Detta specialità costituisce indubbio indice di disomogeneità fra l'abrogata fattispecie dell'art. 324 del codice penale e quella prevista per il curatore dalla legge fallimentare. Una disomogeneità che ha indotto evidentemente lo stesso giudice rimettente ad escludere - per il fatto stesso di sollevare la questione, con ciò supponendo la perdurante vigenza della norma impugnata - l'implicita abrogazione anche dell'art. 228 della legge fallimentare, quale conseguenza dell'abrogazione dell'art. 324 del codice penale, mostrando così di non aderire alla opinione espressa da qualche autore.

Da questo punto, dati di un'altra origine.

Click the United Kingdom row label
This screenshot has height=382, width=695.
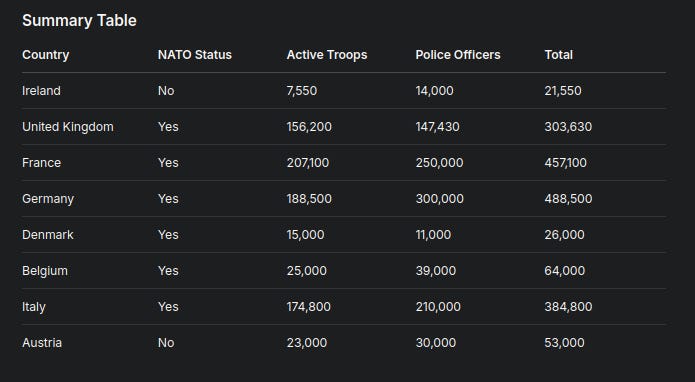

In presenza di situazioni normative fra loro non omogenee, stante l'autonomia e la specialità dell'art. 228 del r.d. n.267 del 1942 rispetto all'abrogato art. 324 del codice penale invocato come tertium comparationis, non trova fondamento la tesi di una ingiustificata disparità di trattamento che si sarebbe venuta a determinare, per effetto delle modifiche apportate dalla legge n. 86 del 1990, fra il curatore fallimentare ed il pubblico ufficiale rispetto alla situazione precedente: da un lato, già in origine le fattispecie incriminatrici dell'interesse privato erano, nei due casi, rispettivamente autonome e diversificate nel segno della maggiore severità per la prima; dall'altro, non si è determinata una indiscriminata abolitio criminis delle condotte del pubblico ufficiale già qualificabili come fatti di interesse privato in atti di ufficio, bensì si è verificata la riconduzione di quelle condotte a nuove fattispecie (artt. 323 e 326) del codice penale - secondo un fenomeno di successione di incriminazioni enucleato, in termini consolidati, dalla giurisprudenza e già sottolineato da questa Corte (ord. n. 6 del 1992) - per cui perde rilievo l'asserzione, da cui muove il giudice a quo, della impunità di cui godrebbero i pubblici ufficiali per le richiamate condotte, sebbene assimilabili a quelle del curatore.

La dichiarazione di infondatezza della questione non può peraltro esimere la Corte del richiamare l'attenzione del legislatore sull'esigenza di coordinamento del vigente art.228 della legge fallimentare con le modifiche introdotte per i reati commessi da pubblici ufficiali contro la pubblica amministrazione, ad alcuni dei quali detto articolo peraltro, come si è detto, rinvia presupponendo situazioni normative oggi abrogate o sostituite con altre previsioni incriminatrici ad opera della legge n. 86 del 1990. Un profilo, questo, che assume particolare rilievo per quel che concerne la riserva, operata dal citato art. 228, di applicazione dell'art. 323 del codice penale, sostituito con una fattispecie che, come si è detto, comprende, mutatis mutandis, ipotesi corrispondenti a quelle incriminate dalla norma della legge fallimentare oggetto del presente giudizio.

PER QUESTI MOTIVI

LA CORTE COSTITUZIONALE

dichiara non fondata la questione di legittimità costituzionale dell'art. 228 del r.d. 16 marzo 1942, n. 267 (Disciplina del fallimento, del concordato preventivo, dell'amministrazione controllata e della liquidazione coatta amministrativa) sollevata, in riferimento all'art. 3 della Costituzione, dal Tribunale di Casale Monferrato, con l'ordinanza indicata in epigrafe.

Così deciso in Roma, nella sede della Corte costituzionale, Palazzo della Consulta, il 24/11/94.

Francesco Paolo CASAVOLA, Presidente

Vincenzo CAIANIELLO, Redattore

Depositata in cancelleria il 07/12/94.